Work item:
Among the records below, the line containing "Open the Ventas menu" marks the start. Output it and all lines after it exactly.

Entries shown:
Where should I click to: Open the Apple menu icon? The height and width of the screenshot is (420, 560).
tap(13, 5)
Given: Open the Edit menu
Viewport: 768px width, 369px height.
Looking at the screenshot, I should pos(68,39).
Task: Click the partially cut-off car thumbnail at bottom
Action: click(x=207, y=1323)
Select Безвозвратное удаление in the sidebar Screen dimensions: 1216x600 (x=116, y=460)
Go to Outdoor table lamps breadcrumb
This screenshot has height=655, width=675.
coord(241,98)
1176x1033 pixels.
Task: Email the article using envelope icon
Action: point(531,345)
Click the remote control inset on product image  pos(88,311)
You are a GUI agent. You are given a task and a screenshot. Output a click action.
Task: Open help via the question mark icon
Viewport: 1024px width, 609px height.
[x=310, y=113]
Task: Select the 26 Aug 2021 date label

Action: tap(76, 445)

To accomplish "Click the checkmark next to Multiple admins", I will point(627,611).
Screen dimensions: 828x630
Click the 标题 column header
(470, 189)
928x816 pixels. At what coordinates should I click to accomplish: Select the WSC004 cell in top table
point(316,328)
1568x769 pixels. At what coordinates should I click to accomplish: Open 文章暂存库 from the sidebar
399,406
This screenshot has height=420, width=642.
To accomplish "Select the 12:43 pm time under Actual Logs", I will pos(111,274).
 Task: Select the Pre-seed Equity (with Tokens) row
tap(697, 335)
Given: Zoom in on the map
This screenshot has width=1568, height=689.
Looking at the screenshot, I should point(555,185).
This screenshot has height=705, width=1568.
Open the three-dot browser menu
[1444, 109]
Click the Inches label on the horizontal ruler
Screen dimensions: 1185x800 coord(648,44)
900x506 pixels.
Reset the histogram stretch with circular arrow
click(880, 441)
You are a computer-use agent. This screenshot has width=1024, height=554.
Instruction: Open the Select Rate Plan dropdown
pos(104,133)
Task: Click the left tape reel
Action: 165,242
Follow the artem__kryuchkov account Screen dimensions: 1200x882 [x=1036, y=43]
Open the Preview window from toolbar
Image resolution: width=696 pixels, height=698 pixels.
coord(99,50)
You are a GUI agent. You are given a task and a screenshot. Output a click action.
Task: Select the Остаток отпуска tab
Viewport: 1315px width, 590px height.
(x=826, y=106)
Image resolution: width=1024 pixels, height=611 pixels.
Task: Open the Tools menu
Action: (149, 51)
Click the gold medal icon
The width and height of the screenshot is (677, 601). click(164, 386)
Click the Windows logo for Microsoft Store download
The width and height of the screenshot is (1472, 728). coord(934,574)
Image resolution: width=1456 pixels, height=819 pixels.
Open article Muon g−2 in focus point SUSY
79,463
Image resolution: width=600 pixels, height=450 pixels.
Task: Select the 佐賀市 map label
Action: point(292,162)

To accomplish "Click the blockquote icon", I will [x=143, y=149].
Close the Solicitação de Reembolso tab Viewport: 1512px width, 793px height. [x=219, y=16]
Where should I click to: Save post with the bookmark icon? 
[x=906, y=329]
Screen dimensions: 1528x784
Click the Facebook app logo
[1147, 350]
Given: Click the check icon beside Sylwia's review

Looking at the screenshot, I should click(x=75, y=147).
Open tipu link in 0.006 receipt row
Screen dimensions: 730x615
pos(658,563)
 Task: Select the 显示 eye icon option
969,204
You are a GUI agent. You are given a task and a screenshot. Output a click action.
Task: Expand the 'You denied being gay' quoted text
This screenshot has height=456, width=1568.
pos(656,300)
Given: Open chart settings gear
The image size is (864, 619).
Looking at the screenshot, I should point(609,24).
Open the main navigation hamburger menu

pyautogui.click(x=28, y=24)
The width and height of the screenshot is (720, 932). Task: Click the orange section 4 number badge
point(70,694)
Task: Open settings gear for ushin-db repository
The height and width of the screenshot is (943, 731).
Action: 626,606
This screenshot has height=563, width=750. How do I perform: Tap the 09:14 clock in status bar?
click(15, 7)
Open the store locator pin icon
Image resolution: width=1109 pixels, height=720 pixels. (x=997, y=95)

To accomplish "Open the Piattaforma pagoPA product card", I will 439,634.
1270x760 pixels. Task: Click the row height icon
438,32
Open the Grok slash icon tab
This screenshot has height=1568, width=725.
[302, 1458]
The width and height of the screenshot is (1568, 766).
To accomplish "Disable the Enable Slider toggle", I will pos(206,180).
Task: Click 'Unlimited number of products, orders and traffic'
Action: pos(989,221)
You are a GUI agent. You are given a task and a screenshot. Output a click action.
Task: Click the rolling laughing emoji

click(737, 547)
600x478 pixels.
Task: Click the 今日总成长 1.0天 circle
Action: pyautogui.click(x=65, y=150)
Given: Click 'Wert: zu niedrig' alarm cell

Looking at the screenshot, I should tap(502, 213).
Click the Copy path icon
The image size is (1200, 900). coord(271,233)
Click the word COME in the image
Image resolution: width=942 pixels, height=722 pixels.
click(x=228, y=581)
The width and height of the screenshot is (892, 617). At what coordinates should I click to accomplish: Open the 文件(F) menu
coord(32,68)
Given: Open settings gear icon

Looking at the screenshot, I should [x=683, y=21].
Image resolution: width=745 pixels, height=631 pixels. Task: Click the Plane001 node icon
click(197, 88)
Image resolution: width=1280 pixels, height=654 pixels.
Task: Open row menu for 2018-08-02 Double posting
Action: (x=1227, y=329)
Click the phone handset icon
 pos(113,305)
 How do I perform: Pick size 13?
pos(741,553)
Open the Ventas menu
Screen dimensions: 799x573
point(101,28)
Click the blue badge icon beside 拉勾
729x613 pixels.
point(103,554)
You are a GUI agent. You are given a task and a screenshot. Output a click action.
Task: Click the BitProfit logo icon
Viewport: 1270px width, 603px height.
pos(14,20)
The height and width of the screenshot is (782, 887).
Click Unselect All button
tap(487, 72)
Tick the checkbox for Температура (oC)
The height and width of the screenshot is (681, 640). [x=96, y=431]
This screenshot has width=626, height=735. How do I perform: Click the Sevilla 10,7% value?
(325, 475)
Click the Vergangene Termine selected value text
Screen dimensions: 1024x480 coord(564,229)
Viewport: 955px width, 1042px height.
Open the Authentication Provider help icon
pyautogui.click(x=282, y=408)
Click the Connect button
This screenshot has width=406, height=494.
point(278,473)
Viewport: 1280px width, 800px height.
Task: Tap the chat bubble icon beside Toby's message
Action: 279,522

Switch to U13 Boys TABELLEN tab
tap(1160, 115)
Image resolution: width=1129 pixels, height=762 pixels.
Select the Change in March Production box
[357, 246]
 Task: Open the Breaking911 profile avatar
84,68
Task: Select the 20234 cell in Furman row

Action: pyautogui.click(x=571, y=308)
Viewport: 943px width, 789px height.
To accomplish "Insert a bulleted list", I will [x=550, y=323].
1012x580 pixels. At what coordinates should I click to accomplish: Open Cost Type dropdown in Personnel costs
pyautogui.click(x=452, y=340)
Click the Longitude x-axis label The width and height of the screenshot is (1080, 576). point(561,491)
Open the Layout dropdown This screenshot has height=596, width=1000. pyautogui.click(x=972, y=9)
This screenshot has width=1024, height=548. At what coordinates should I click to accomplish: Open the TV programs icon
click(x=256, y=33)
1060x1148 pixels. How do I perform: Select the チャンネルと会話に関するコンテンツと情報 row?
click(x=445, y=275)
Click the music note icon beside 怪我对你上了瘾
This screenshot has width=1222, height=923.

Result:
Open the Ventas menu
Screen dimensions: 799x573
point(101,28)
Click the blue badge icon beside 拉勾
729x613 pixels.
point(103,554)
You are a GUI agent. You are given a task and a screenshot. Output a click action.
Task: Click the BitProfit logo icon
Viewport: 1270px width, 603px height.
pos(14,20)
The height and width of the screenshot is (782, 887).
Click Unselect All button
tap(487, 72)
Tick the checkbox for Температура (oC)
The height and width of the screenshot is (681, 640). [x=96, y=431]
This screenshot has width=626, height=735. How do I perform: Click the Sevilla 10,7% value?
(325, 475)
Click the Vergangene Termine selected value text
Screen dimensions: 1024x480 coord(564,229)
Viewport: 955px width, 1042px height.
Open the Authentication Provider help icon
pyautogui.click(x=282, y=408)
Click the Connect button
This screenshot has width=406, height=494.
point(278,473)
Viewport: 1280px width, 800px height.
Task: Tap the chat bubble icon beside Toby's message
Action: 279,522

Switch to U13 Boys TABELLEN tab
tap(1160, 115)
Image resolution: width=1129 pixels, height=762 pixels.
Select the Change in March Production box
[357, 246]
 Task: Open the Breaking911 profile avatar
84,68
Task: Select the 20234 cell in Furman row

Action: pyautogui.click(x=571, y=308)
Viewport: 943px width, 789px height.
To accomplish "Insert a bulleted list", I will [x=550, y=323].
1012x580 pixels. At what coordinates should I click to accomplish: Open Cost Type dropdown in Personnel costs
pyautogui.click(x=452, y=340)
Click the Longitude x-axis label The width and height of the screenshot is (1080, 576). point(561,491)
Open the Layout dropdown This screenshot has height=596, width=1000. pyautogui.click(x=972, y=9)
This screenshot has width=1024, height=548. At what coordinates should I click to accomplish: Open the TV programs icon
click(x=256, y=33)
1060x1148 pixels. How do I perform: Select the チャンネルと会話に関するコンテンツと情報 row?
click(x=445, y=275)
Click the music note icon beside 怪我对你上了瘾
This screenshot has width=1222, height=923.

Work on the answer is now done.